HILDA  GONZÁLEZ NEIRA  

Magistrada  ponente  

STC13061-2023  

Radicación  n.º 11001-02-04-000-2023-01650-01  

(Aprobado  en Sala de veintidós de noviembre de dos mil veintitrés)  

Bogotá,  D.C., veintitrés (23) de noviembre de dos mil veintitrés  (2023).  

Desata  la Corte la impugnación del fallo proferido el 24 de agosto de  2023 por la Sala de Casación Penal de la Corte Suprema de  Justicia, en la tutela que Neys Wilder González Martínez  instauró contra la Sala Penal del Tribunal Superior del  Distrito Judicial de Antioquia, extensiva a los demás  intervinientes en el consecutivo 05837-60-00-499-2002-00220.  

ANTECEDENTES  

1.-  El  libelista invocó la protección de los derechos al  «debido  proceso, igualdad y acceso a la administración de justicia»,  para que se  ordenara a la Corporación querellada resolver el «recurso  de apelación»  que interpuso desde el 11 de agosto de 2017 en el asunto de la  referencia.  

En  compendio adujó que el Juzgado Segundo Penal del Circuito con  Funciones de Conocimiento de Turbo lo condenó a 12 años  de prisión como responsable del delito de acceso carnal  violento (11 ag. 2017), por lo que se encuentra privado de la  libertad en el Centro Penitenciario de Mediana Seguridad de Apartadó  (Antioquia).  

Interpuso  recurso de apelación y el expediente se envió a la Sala  Penal del Tribunal Superior de Antioquia, quien lo recibió  desde el 21 de septiembre de ese año, sin que a la fecha lo  haya resuelto.  

En  razón a ello, promovió una primera «acción  de tutela»,  negada por la Sala de Casación Penal (STP1181-2023, 14 feb),  pero, al persistir la misma situación radicó esta (10  ag.), toda vez que «han  transcurrido 5 años, 10 meses y 15 días físicos»  sin solución, a pesar de haber elevado varias solicitudes a la  Magistratura reprochada, donde le siguen dando la misma respuesta,  que «existe  mucha carga laboral».  

2.-  El  Tribunal Superior de Antioquia destacó la improcedencia del  ruego, toda vez que se ha dado «prioridad  a los procesos penales que están próximos a prescribir  y aquellos otros, en los cuales, mediante fallos de tutela se había  ordenado al Despacho proferir la sentencia en los meses de julio y  agosto (…) en razón al alto volumen de expedientes (…)  para el último trimestre del año 2022 – 280  aproximadamente-, el Consejo Superior de la Judicatura mediante  Acuerdo PCSJA22-12025 del 14 de diciembre de 2022 ordenó la  redistribución de 150 procesos, (…).

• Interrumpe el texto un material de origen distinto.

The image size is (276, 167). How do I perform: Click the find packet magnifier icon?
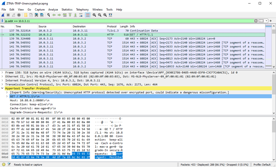(x=49, y=15)
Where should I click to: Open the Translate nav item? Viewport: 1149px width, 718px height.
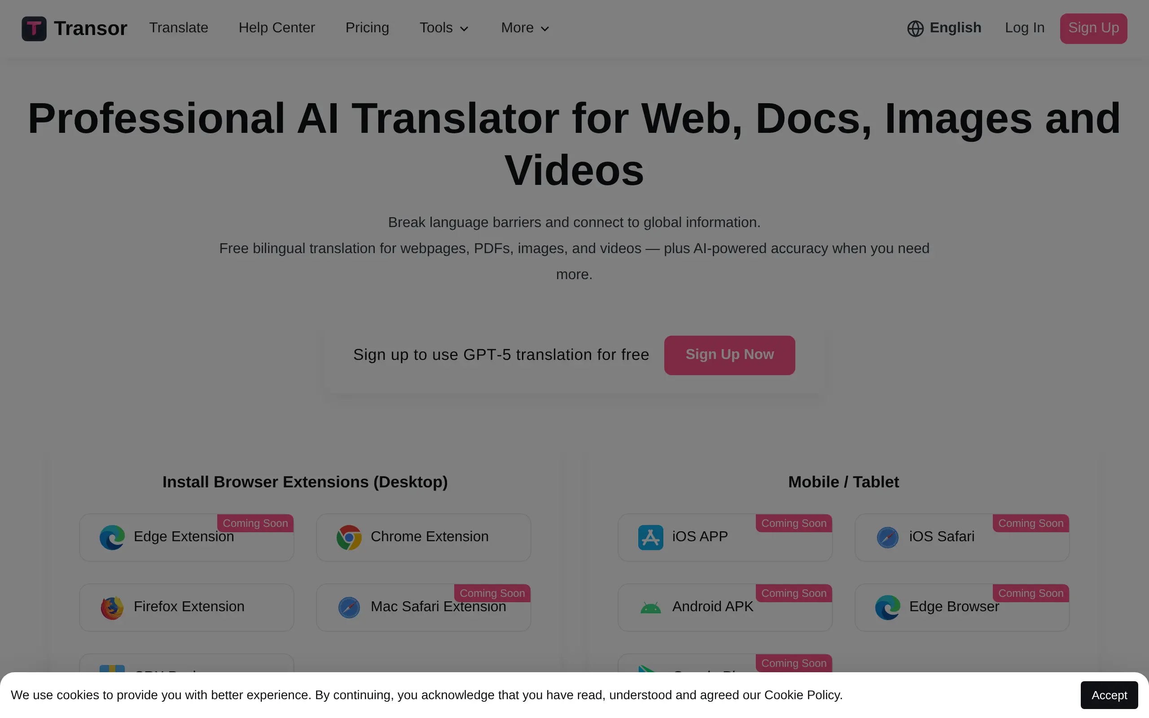179,28
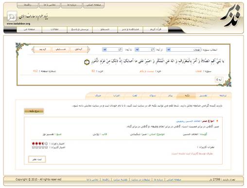Click the ثبت نظر button
Viewport: 247px width, 188px height.
pos(37,159)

Dichas medidas de  descongestión comenzaron a implementarse para autos  interlocutorios a partir del 01 de febrero de 2023 y, a partir del 01  de abril de 2023 para sentencias penales; sin embargo, (…) la  carga laboral actual sigue siendo alta».  

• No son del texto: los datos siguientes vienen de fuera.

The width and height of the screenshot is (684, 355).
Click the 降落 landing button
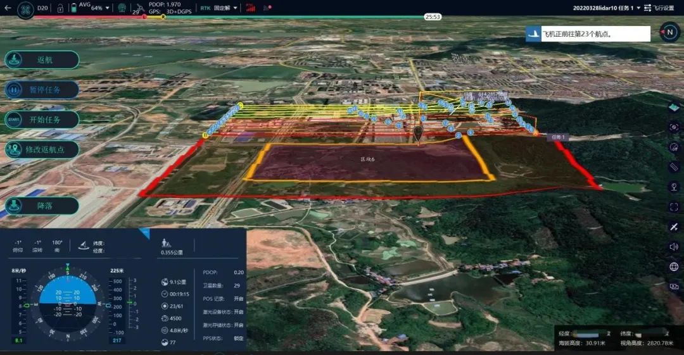[42, 206]
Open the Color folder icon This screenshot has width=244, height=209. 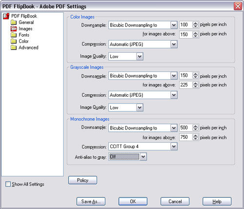click(x=14, y=41)
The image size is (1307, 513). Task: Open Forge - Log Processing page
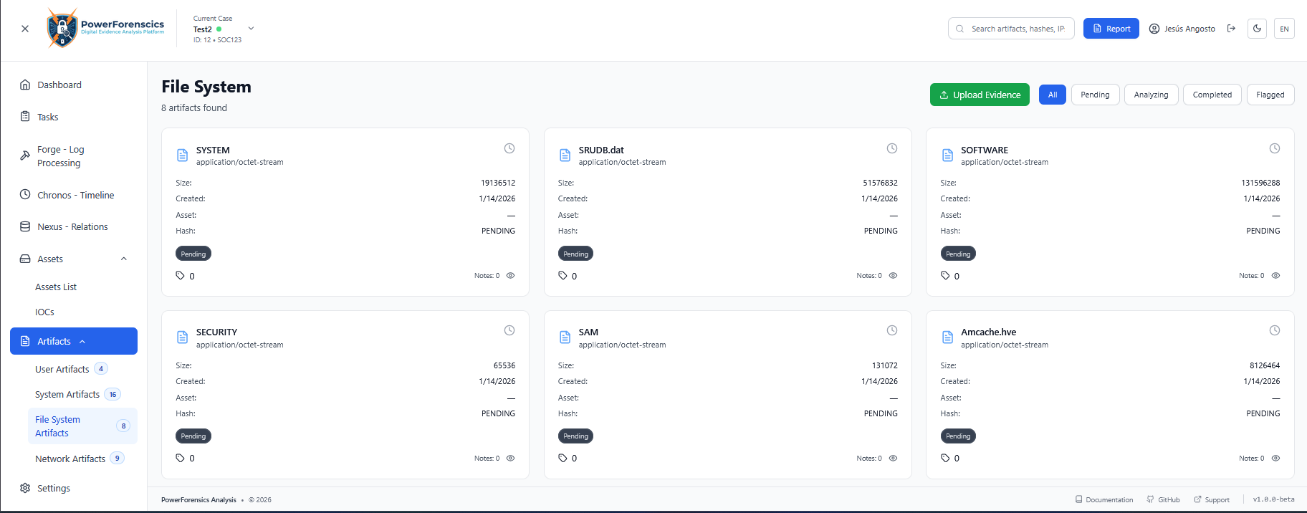[60, 156]

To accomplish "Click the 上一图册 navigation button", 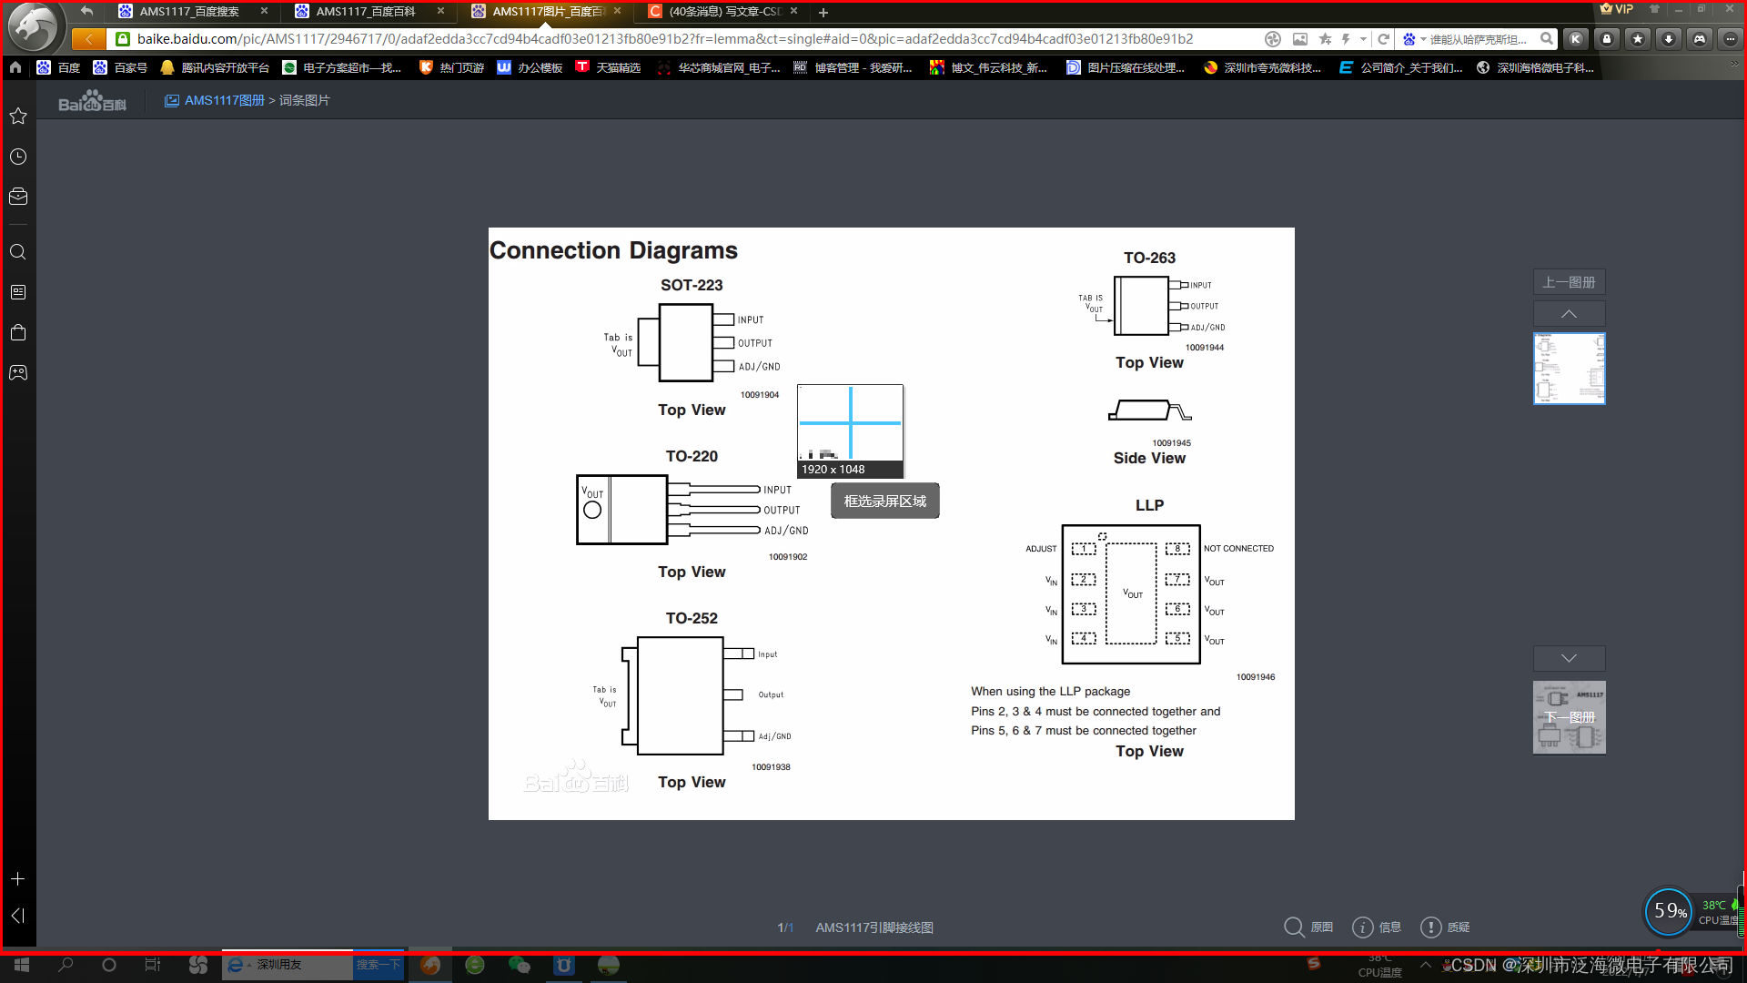I will coord(1570,282).
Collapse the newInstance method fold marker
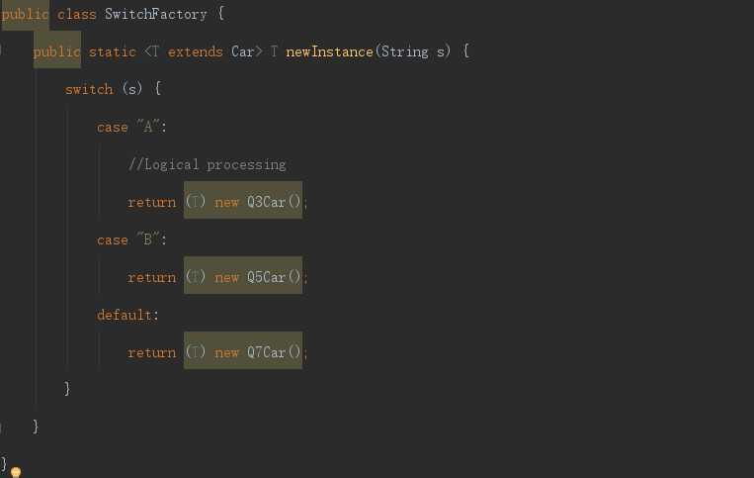 [x=3, y=50]
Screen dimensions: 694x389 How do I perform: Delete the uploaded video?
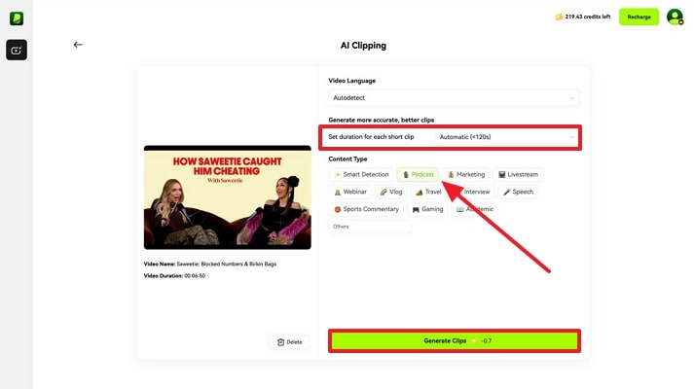tap(289, 341)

Indicó,  adicionalmente, que «(…)  el análisis de los procesos penales se realiza con estricto  cumplimiento de los turnos asignados, teniendo en cuenta su fecha de  ingreso al despacho y término de prescripción.  Al  revisar el proceso en comento se puede constatar que el fenómeno  de la prescripción ocurriría el día 06 de  febrero de 2024, se  tiene como como fecha tentativa de análisis de fondo de la  providencia objeto de impugnación, aproximadamente cinco (5)  meses».  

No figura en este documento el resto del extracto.